_TEXTE PROPOSÉ_
= = =
Le mainteneur officiel de xz, Lasse Collins, se trouvait en 2024 dans une situation trop commune pour beaucoup de travailleur·euses du numérique. Unique mainteneur bénévole d’une dépendance présente dans un grand nombre de projet, il est épuisé et exprime régulièrement être au bord du burnout, incarnant le “random dude in Nebaska” du comic xkcd. C’est cette fatigue qui le pousse à accepter les contributions de Jian Tan, l’attaquant qui prit progressivement le contrôle de xz au point de pouvoir y injecter du code malveillant.

Il y a d’autres exemples. Solus OS, une distribution Linux que j’ai longtemps utilisé. Elle a été moribonde pendant plusieurs mois; une mainteneuse n’était pas en capacité d’accéder aux serveur pour opérer une manipulation technique. Poor planning ? Peut-être. Mais en lisant le post de départ de la mainteneuse en question j’y vois une personne isolée, non payée, en charge d’une infrastructure critique pour un OS.

La faille Hearthbleed est une vulnérabilité logicielle dans OpenSSL, une brique logicielle fondamentale en charge du chiffrement. Elle est restée active pendant trois ans. À l’époque, le projet ne comptait que deux employés temps plein et un budget d’un peu moins de 2000$ pour survivre.

Des conditions matérielles adverses

Ces exemples nous montrent qu’on ne peut pas se priver de se poser la question de la santé mentale dans l’open source et, plus frontalement, des conditions de travail des développeur·euses et des mainteneur·euses.

J’avance qu’on peut considérer que certains systèmes logiciels (dont OpenSSL) sont des éléments d’une infrastructure critique. Quand on construit un pont, un réseau d’électricité ou une voie ferrée, on s’attend à ce que chaque contributeur au maintien du service soit rémunéré d’une manière juste 2. Il n’en est rien dans le logiciel libre. Le travail bénévole de contributeur·ices est très souvent accaparé et utilisé par des structures capitalistes qui ne reversent que trop peu souvent leur part du gâteau.

Ce genre de situation est inacceptable. Elle place un fardeau immense sur des personnes sans aucune autre forme de rémunération, protection sociale ou accompagnement, et met en danger les infrastructures d’organisations qui n’ont même pas conscience de la fragilité du système. La souffrance est masquée derrière les gestionnaires de paquet. En creux, on retrouve une culture issue du logiciel libre où le travail bénévole est survalorisé3.

Pour une sécurité sociale des infrastructures logicielles

Le projet Funkwhale paie un de ses mainteneur à temps partiel et a une approche de la contribution qui semble un peu plus saine. et c’est pas parfait: il a une histoire troublée et le fundraising ne fonctionne que parce qu’il y a déjà plusieurs personnes dessus.
= = =
[Relevés de texte et de pointage d'éléments]
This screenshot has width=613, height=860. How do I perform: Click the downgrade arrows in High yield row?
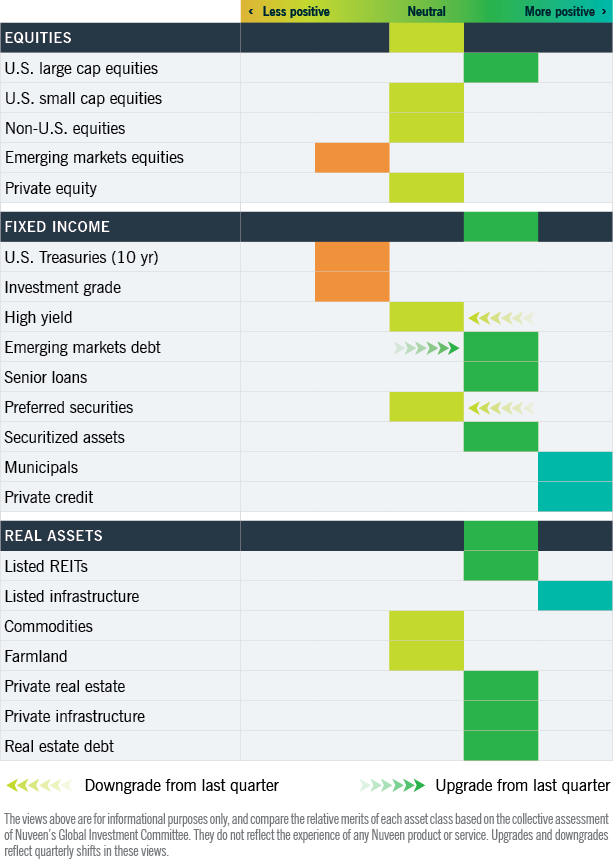[500, 318]
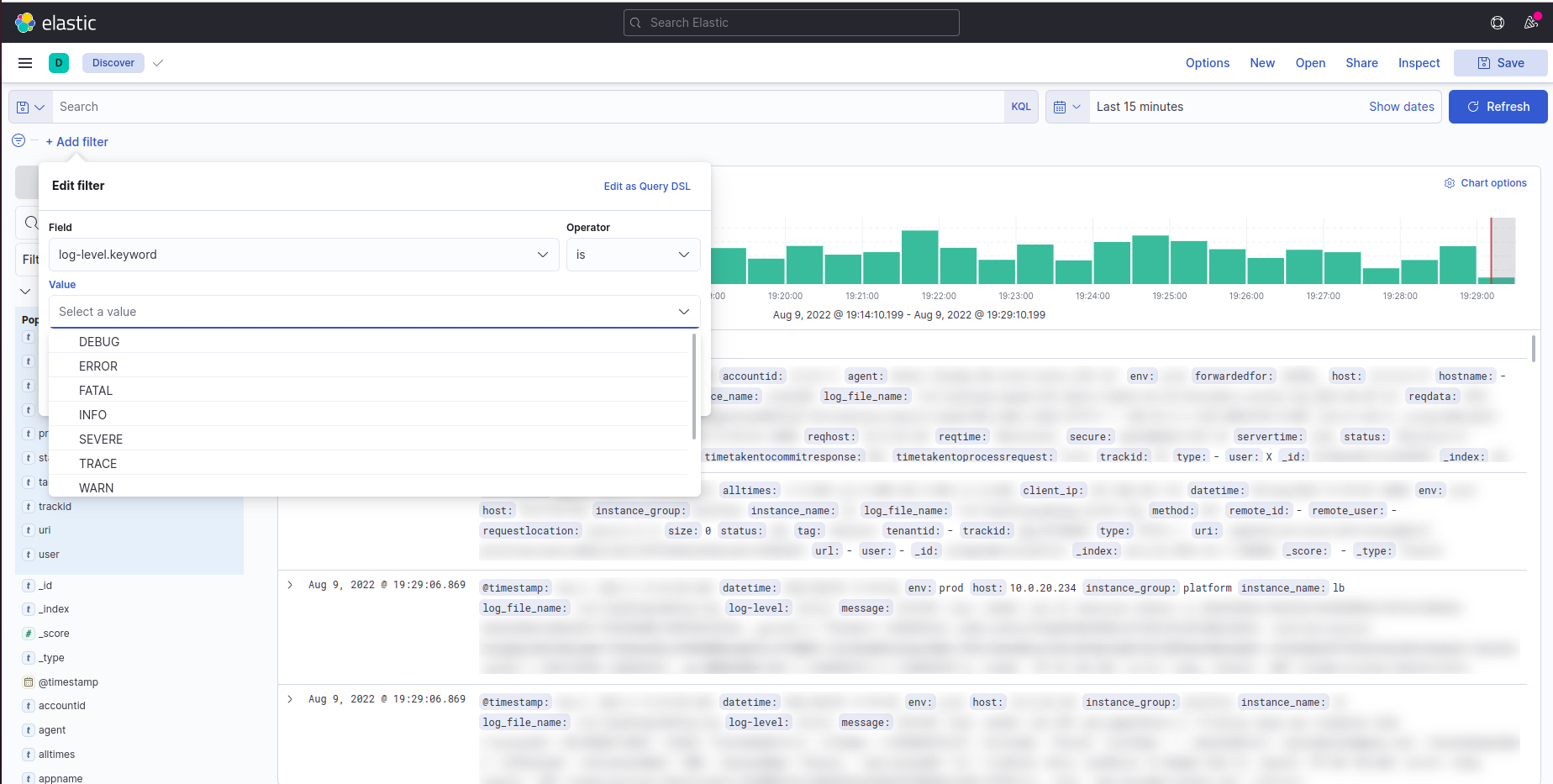
Task: Open the Options menu
Action: coord(1208,63)

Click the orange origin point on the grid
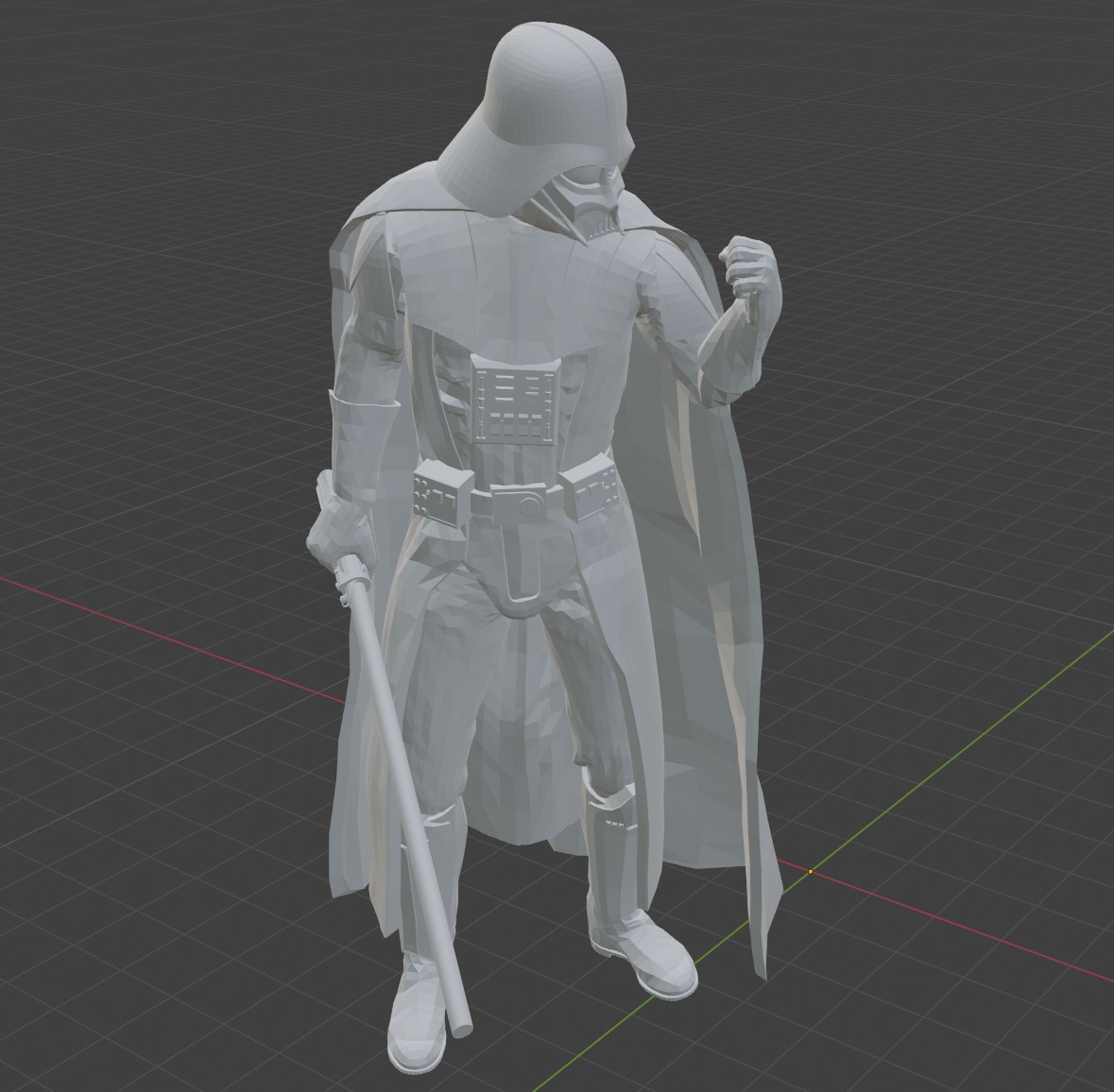click(811, 871)
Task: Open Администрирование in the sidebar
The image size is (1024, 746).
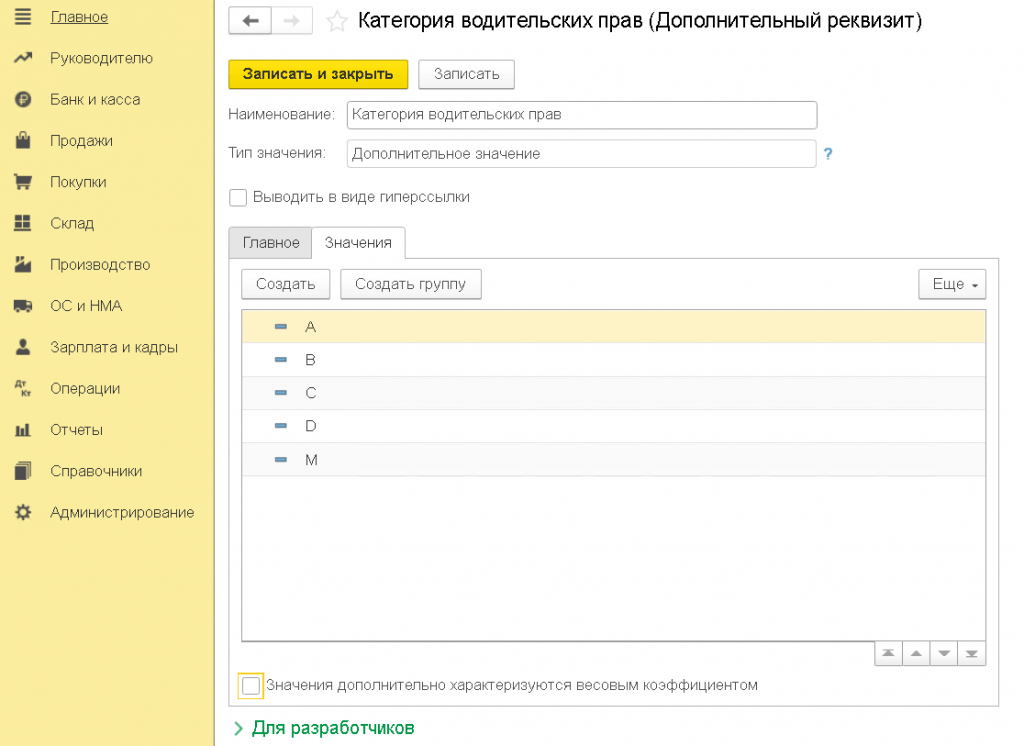Action: pyautogui.click(x=122, y=512)
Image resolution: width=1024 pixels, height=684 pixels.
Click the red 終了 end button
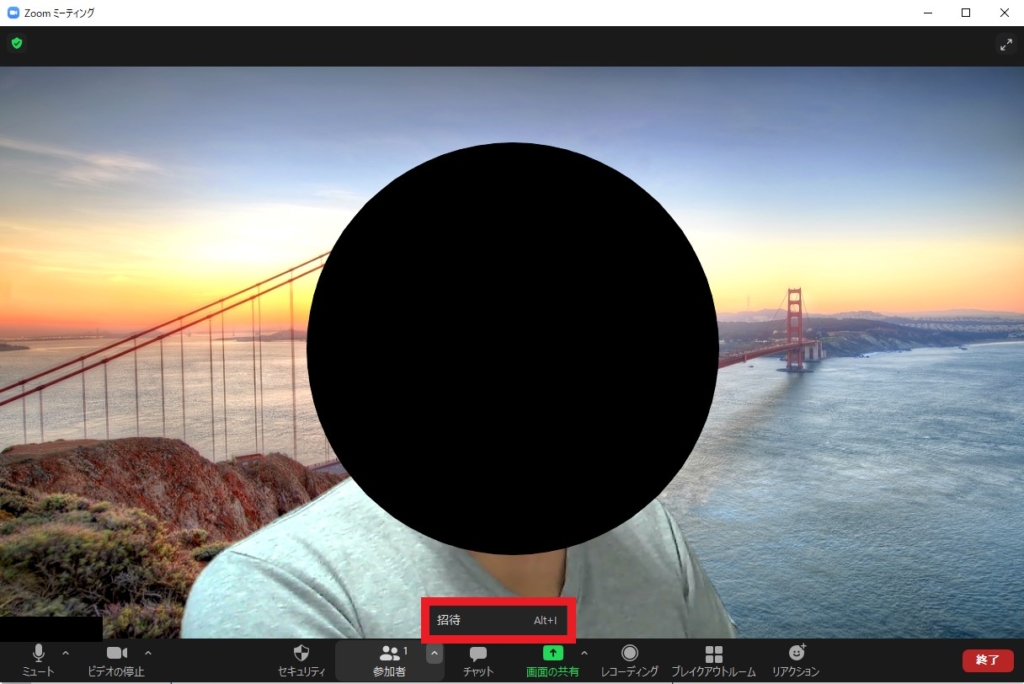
= = =
_EXERCICES_
A – Répondez à partir du texte sur les mainteneurs du logiciel libre :
(i) Quel est le nom de l'attaquant dont Lasse Collins accepte les contributions ?
(ii) Combien d'employés à temps plein le projet OpenSSL comptait-il à l'époque ?
(iii) Quel projet paie un de ses mainteneurs à temps partiel ?
B – Traduisez en anglais cette phrase du texte sur les mainteneurs du logiciel libre : « La souffrance est masquée derrière les gestionnaires de paquet. »
C – Poursuivez le texte sur les mainteneurs du logiciel libre après sa dernière phrase.
Ce matériel ne joue aucun rôle dans les exercices.

_CORRIGÉS_
A –
(i) Jian Tan.
(ii) Deux.
(iii) Funkwhale.

B – The suffering is hidden behind package managers.

C –
Les entreprises privées touchées par Heathbleed consentirent à financer OpenSSL via la la Core Initiative Infrastructure . Cette première approche offre une première piste intéressante, mais qui pose des soucis politiques. Les mêmes entreprises capitalistes qui s’accaparent du travail décident d’en redistribuer des miettes, sans participation du public ni réelle démocratie.

On voudrait une organisation du travail qui garantisse du repos, une sortie de l’isolement, un revenu minimum permettant à des personnes qui maintiennent des bouts de logiciels critiques de ne pas se cramer complètement. Plusieurs pistes s’envisagent: une fondation basée sur l’exemple de NLNet qui fournit des bourses décidée par un collège démocratiquement élu, représentatif de toutes les populations. On peut aussi imaginer une utopie: une sécurité sociale de l’infrastructure logicielle. Chaque adhérent aurait droit à un filet de sécurité monétaire et un accompagnement dans la réalisation d’un projet d’infrastructure, sa maintenance, sa diffusion, avec un droit inaliénable de participer à la gouvernance du projet.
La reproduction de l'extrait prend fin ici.